Der russische Einmarsch in der Ukraine offenbart die Ära des Niedergangs des US-Imperialismus, in der wir uns jetzt befinden. Die kurze Periode nach 1991, in der eine unipolare Welt herrschte, in der die USA oft in der Lage waren, ihren Willen international durchzusetzen, ist vorbei. Putin hat die Invasion aus großrussischem Chauvinismus und dem Wunsch heraus unternommen, eine erweiterte russische Einflusssphäre mit willfährigen Regimen in den Ländern an Russlands Grenzen zu errichten. Ziel ist es, die Ukraine als unabhängigen Staat und ihr Existenzrecht auszulöschen. Putin hat die Ideologie von “Noworossija” – “Neurussland” – wieder aufgegriffen, um einen erweiterten Raum russischer Sprache und Kultur zu schaffen und die Staaten oder Kleinstaaten in ein solches Amalgam zu assimilieren. Dies ist das Ergebnis von drei Jahrzehnten provokativer Osterweiterung der NATO sowie der Aufrüstung und Modernisierung der russischen Streitkräfte.

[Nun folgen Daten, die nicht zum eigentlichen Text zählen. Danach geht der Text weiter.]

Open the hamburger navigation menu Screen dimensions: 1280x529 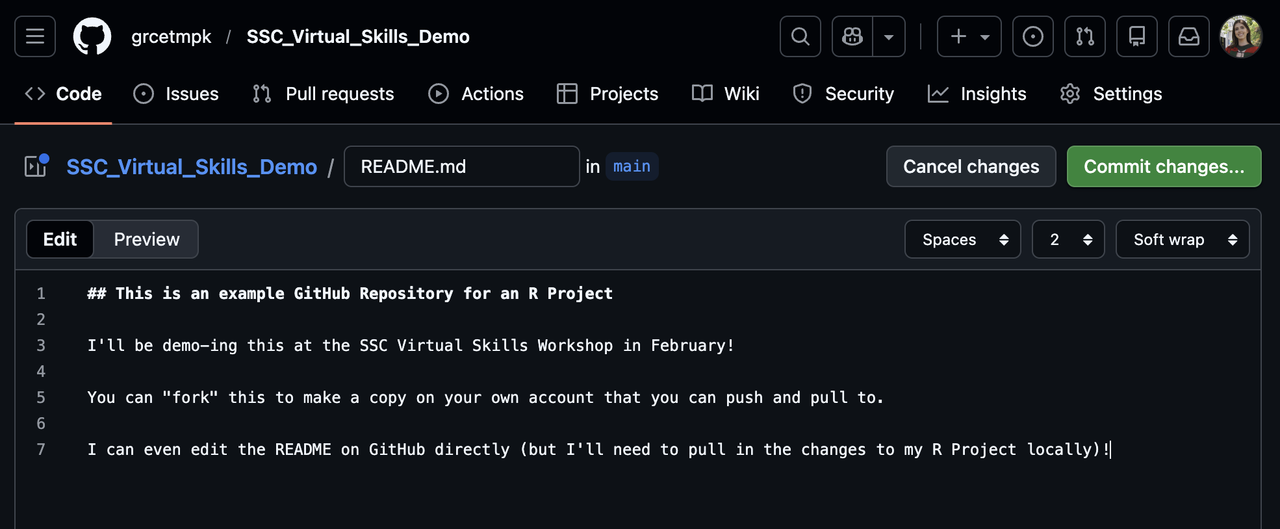[x=35, y=36]
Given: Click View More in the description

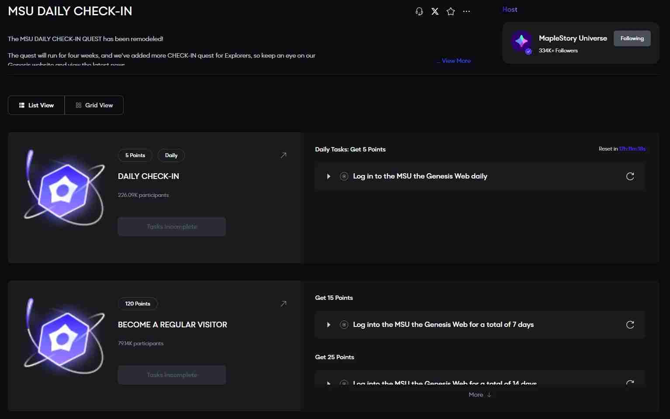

Das Recht auf Selbstbestimmung

Putin behauptet, er habe sich für die Anerkennung der ethnisch hauptsächlich russischen Enklaven Donezk und Luhansk eingesetzt. Der westliche Imperialismus gibt vor, sich für das Selbstbestimmungsrecht und die Souveränität der Ukraine einzusetzen. Doch Putin kümmert sich nicht um die Völker von Donezk in der ausgerufenen Volksrepublik Donezk (PRD) oder der Volksrepublik Luhansk (PRL). Auch der westliche Imperialismus kümmert sich nicht um die demokratischen Rechte des ukrainischen Volkes. Putin hat Lenin denunziert, der zusammen mit den Bolschewiki das Selbstbestimmungsrecht des ukrainischen Volkes verteidigt hat. Putin macht sich den großrussischen Chauvinismus zu eigen. Die USA und ihre Verbündeten haben die demokratischen Rechte vieler Völker mit Füßen getreten, z. B. die der Palästinenser*innen, denen das Recht auf Selbstbestimmung verweigert wird. Sie sind auch nicht bereit, das demokratische Recht von Donezk und Luhansk zu akzeptieren, demokratisch über ihre Zukunft zu entscheiden.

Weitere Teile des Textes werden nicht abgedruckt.